Cellectar Biosciences refocusing on therapeutics
After completing a strategic review of its cancer therapeutic and cancer diagnostic assets, Cellectar Biosciences (NASDAQ:CLRB) has refocused the company on its phospholipid ether drug conjugate (PDC) platform and cancer-targeting delivery of oncologic payloads.
“We were previously focused on advancing our diagnostic assets, with no plan to take advantage of our cancer therapeutics beyond radiotherapeutics,” newly appointed president and CEO, Jim Caruso, says in an interview with BioTuesdays.com.
“We believe our PDC platform has the potential for significant value creation and as a result, we plan to seek collaborators to complete development of our diagnostic imaging agents,” he adds.
Mr. Caruso, who joined Cellectar in mid-June, explains that PDCs are proprietary small molecule, cancer-targeting delivery vehicles that consist of a cancer selective phospholipid ether, a linker molecule and a drug payload.
“PDCs are a new class of cancer targeting and delivery technology that have the ability to attach diverse oncologic payloads against a broad range of selective cancer and cancer stem cell targets, with the additional advantage of prolonged retention,” he contends.

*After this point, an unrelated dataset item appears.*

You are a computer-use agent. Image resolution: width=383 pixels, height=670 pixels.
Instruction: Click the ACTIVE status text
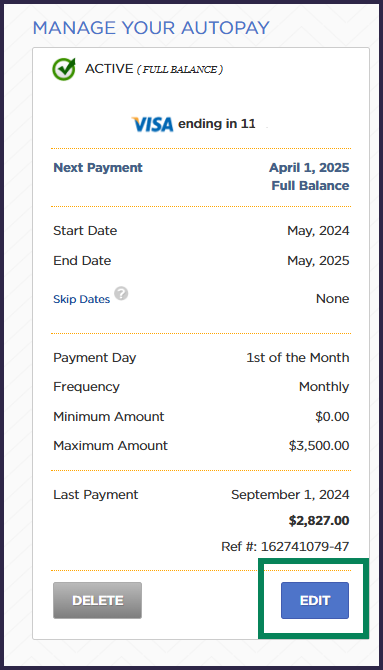coord(109,69)
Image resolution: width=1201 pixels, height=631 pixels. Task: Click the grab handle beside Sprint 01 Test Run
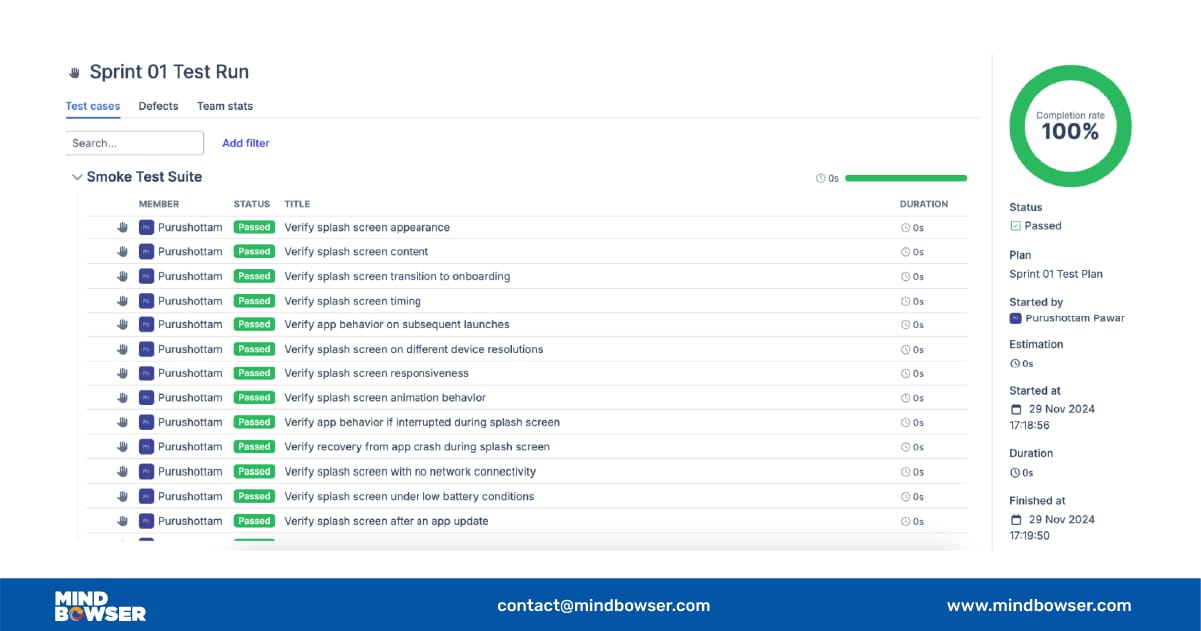tap(73, 71)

He points out that PDCs are designed to enter cancer cells through the cell cytoplasm and are cancer selective, unlike antibody drug conjugates, which are biologics and target tumor-specific antigens at the cell surface.
“Our PDC cancer targeting has been validated, using cytotoxic radioisotopes for cancer therapy and imaging; fluorophores for imaging-guided surgery; and we now plan to demonstrate similar data with chemotherapeutics such as paclitaxel and gemcitabine, for an improved therapeutic index,” he adds.
The company’s PDC delivery platform has been peer-reviewed, most recently, in Neurosurgery in February 2015 and Science Translational Medicine in June 2014. The platform is protected by more than 28 patents issued or pending.
Cellectar’s lead in-house PDC radiotherapeutic is CLR 131. Its payload is the delivery of iodine 131, a proven cytotoxic radioisotope, which is used primarily for thyroid cancer.
Mr. Caruso says the company has demonstrated in vivo tumor uptake, retention and efficacy with CLR 131 in liquid and solid tumors. “We are expanding the indications beyond thyroid cancer and believe we have a very good shot on goal with CLR 131 against multiple myeloma,” he contends.
Multiple myeloma is the second most common hematologic cancer, with a prevalence of about 90,000 patients, an incidence of about 27,000 patients, of which some 13,000 are relapse/refractory patients with limited options resulting in a clear unmet medical need.
CLR 131 for relapsed/refractory multiple myeloma has been granted orphan drug designation and has the potential for fast track, breakthrough therapy and accelerated approval.
Mr. Caruso says CLR 131 has the potential for single dose treatment, which is significant in the relapsed/refractory market.
Cellectar initiated an open label, Phase 1 dose escalation trial in the second quarter this year. It expects to evaluate a minimum of three patients in the first cohort during the first half of next year and initiate cohort 2 also during the first half of 2016.
The primary objective of the trial is dose-limiting toxicity, with secondary objectives to determine a Phase 2 dose and low dose efficacy read.
Cellectar’s PDC chemotherapeutic program currently includes two preclinical drug candidates: CLR 1601-PTX, with paclitaxel as the payload, and CLR 1605-GEM, with gemcitabine as the payload.
Mr. Caruso says the company has in vitro studies that demonstrate CLR 1601-PTX’s stability and cytotoxic activity. Preclinical data for CLR 1601-PTX will be updated in the fourth quarter this year and CLR 1605-GEM in the first quarter next year.
“Our objective with this program is to develop chemotherapy PDCs with improved efficacy and tolerability,” he contends.
From a clinical rationale, he suggests there are numerous chemotherapies that are highly effective yet are highly toxic that could be improved through a PDC targeted delivery.
And from a business rationale, he points to a significant opportunity through clinical development partnerships to create new products, with new patent life and life cycle management.
“There are many companies with therapies that offer great promise but their tolerability has not allowed them to be advanced through the clinic. Our targeting delivery platform may give those molecules a shot on goal,” he points out.
In its cancer diagnostic program, Cellectar is evaluating value-optimizing pathways for its optical imaging and PET/CT imaging compounds. “In the past, we haven’t aggressively shopped these assets but we now plan to reach out to potential partnership candidates who could develop these compounds,” Mr. Caruso says.
While Cellectar is building its future around CLR 131 as a treatment for multiple myeloma and using its PDC platform to create partnership opportunities, Mr. Caruso says the company reserves the right to advance one or more of its cancer therapeutic products at least through Phase 1 development.
“Our team is focused on a plan to unlock the value of our PDC platform by developing wholly-owned therapeutics, expanding cytotoxic therapeutic windows and advancing our platform through collaborations,” he adds.